▶ GIVEN TASK:
Present the following data as a numbered list, omitting any blank lines.

▶ MATERIAL SUPPLIED:
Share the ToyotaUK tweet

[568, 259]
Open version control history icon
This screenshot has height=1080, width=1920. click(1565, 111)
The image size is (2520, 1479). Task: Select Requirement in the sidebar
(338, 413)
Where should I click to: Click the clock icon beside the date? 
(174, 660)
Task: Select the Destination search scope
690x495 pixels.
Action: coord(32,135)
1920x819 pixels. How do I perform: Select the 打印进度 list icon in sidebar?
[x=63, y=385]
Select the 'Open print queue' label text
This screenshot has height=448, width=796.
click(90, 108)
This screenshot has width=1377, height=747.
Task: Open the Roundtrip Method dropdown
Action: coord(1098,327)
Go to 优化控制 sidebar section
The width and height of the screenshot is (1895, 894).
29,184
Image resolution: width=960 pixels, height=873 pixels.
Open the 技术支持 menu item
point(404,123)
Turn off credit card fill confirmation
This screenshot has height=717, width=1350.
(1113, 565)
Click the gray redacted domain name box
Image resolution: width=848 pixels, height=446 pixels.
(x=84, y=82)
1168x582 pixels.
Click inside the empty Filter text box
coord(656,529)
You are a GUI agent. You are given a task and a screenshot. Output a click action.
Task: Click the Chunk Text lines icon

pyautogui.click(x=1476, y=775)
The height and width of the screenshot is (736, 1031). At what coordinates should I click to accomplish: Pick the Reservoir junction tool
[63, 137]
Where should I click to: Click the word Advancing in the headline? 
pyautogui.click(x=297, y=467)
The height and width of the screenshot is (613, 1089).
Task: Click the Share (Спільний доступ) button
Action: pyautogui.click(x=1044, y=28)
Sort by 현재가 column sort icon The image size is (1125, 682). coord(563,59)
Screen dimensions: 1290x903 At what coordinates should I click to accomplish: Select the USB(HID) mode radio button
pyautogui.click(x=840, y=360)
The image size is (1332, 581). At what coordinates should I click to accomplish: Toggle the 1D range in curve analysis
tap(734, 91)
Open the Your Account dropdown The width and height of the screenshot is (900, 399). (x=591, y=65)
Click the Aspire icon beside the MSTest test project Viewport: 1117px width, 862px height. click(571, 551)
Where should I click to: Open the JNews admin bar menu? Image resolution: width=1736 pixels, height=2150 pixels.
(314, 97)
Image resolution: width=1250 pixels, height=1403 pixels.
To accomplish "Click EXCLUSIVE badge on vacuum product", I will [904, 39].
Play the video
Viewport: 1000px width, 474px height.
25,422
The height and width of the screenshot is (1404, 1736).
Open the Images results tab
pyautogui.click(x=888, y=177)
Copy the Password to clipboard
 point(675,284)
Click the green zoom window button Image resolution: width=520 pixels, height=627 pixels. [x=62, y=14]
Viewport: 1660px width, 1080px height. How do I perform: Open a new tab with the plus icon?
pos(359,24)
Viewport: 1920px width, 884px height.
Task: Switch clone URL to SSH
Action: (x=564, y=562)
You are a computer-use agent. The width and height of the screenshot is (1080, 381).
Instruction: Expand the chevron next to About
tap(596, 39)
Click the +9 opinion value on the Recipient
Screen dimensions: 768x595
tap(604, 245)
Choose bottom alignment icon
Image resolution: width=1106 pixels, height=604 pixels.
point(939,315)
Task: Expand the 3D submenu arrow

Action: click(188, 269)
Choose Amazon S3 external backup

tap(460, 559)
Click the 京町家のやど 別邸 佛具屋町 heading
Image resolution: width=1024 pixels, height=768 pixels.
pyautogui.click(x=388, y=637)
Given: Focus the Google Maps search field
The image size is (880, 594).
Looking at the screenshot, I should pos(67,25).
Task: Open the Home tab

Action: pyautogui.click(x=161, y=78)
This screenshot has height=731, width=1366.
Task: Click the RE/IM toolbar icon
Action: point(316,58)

▶ EXERCISE OUTPUT:
1. Share the ToyotaUK tweet
2. [568, 259]
3. Open version control history icon
4. This screenshot has height=1080, width=1920. click(1565, 111)
5. The image size is (2520, 1479). Task: Select Requirement in the sidebar
6. (338, 413)
7. Where should I click to: Click the clock icon beside the date? 
8. (174, 660)
9. Task: Select the Destination search scope
10. 690x495 pixels.
11. Action: coord(32,135)
12. 1920x819 pixels. How do I perform: Select the 打印进度 list icon in sidebar?
13. [x=63, y=385]
14. Select the 'Open print queue' label text
15. This screenshot has height=448, width=796.
16. click(90, 108)
17. This screenshot has width=1377, height=747.
18. Task: Open the Roundtrip Method dropdown
19. Action: coord(1098,327)
20. Go to 优化控制 sidebar section
21. The width and height of the screenshot is (1895, 894).
22. 29,184
23. Image resolution: width=960 pixels, height=873 pixels.
24. Open the 技术支持 menu item
25. point(404,123)
26. Turn off credit card fill confirmation
27. This screenshot has height=717, width=1350.
28. (1113, 565)
29. Click the gray redacted domain name box
30. Image resolution: width=848 pixels, height=446 pixels.
31. (x=84, y=82)
32. 1168x582 pixels.
33. Click inside the empty Filter text box
34. coord(656,529)
35. You are a GUI agent. You are given a task and a screenshot. Output a click action.
36. Task: Click the Chunk Text lines icon
37. pyautogui.click(x=1476, y=775)
38. The height and width of the screenshot is (736, 1031). At what coordinates should I click to accomplish: Pick the Reservoir junction tool
39. [63, 137]
40. Where should I click to: Click the word Advancing in the headline? 
41. pyautogui.click(x=297, y=467)
42. The height and width of the screenshot is (613, 1089).
43. Task: Click the Share (Спільний доступ) button
44. Action: pyautogui.click(x=1044, y=28)
45. Sort by 현재가 column sort icon The image size is (1125, 682). coord(563,59)
46. Screen dimensions: 1290x903 At what coordinates should I click to accomplish: Select the USB(HID) mode radio button
47. pyautogui.click(x=840, y=360)
48. The image size is (1332, 581). At what coordinates should I click to accomplish: Toggle the 1D range in curve analysis
49. tap(734, 91)
50. Open the Your Account dropdown The width and height of the screenshot is (900, 399). (x=591, y=65)
51. Click the Aspire icon beside the MSTest test project Viewport: 1117px width, 862px height. click(571, 551)
52. Where should I click to: Open the JNews admin bar menu? Image resolution: width=1736 pixels, height=2150 pixels.
53. (314, 97)
54. Image resolution: width=1250 pixels, height=1403 pixels.
55. To accomplish "Click EXCLUSIVE badge on vacuum product", I will [904, 39].
56. Play the video
57. Viewport: 1000px width, 474px height.
58. 25,422
59. The height and width of the screenshot is (1404, 1736).
60. Open the Images results tab
61. pyautogui.click(x=888, y=177)
62. Copy the Password to clipboard
63.  point(675,284)
64. Click the green zoom window button Image resolution: width=520 pixels, height=627 pixels. [x=62, y=14]
65. Viewport: 1660px width, 1080px height. How do I perform: Open a new tab with the plus icon?
66. pos(359,24)
67. Viewport: 1920px width, 884px height.
68. Task: Switch clone URL to SSH
69. Action: (x=564, y=562)
70. You are a computer-use agent. The width and height of the screenshot is (1080, 381).
71. Instruction: Expand the chevron next to About
72. tap(596, 39)
73. Click the +9 opinion value on the Recipient
74. Screen dimensions: 768x595
75. tap(604, 245)
76. Choose bottom alignment icon
77. Image resolution: width=1106 pixels, height=604 pixels.
78. point(939,315)
79. Task: Expand the 3D submenu arrow
80. Action: click(188, 269)
81. Choose Amazon S3 external backup
82. tap(460, 559)
83. Click the 京町家のやど 別邸 佛具屋町 heading
84. Image resolution: width=1024 pixels, height=768 pixels.
85. pyautogui.click(x=388, y=637)
86. Given: Focus the Google Maps search field
87. The image size is (880, 594).
88. Looking at the screenshot, I should pos(67,25).
89. Task: Open the Home tab
90. Action: pyautogui.click(x=161, y=78)
91. This screenshot has height=731, width=1366.
92. Task: Click the RE/IM toolbar icon
93. Action: point(316,58)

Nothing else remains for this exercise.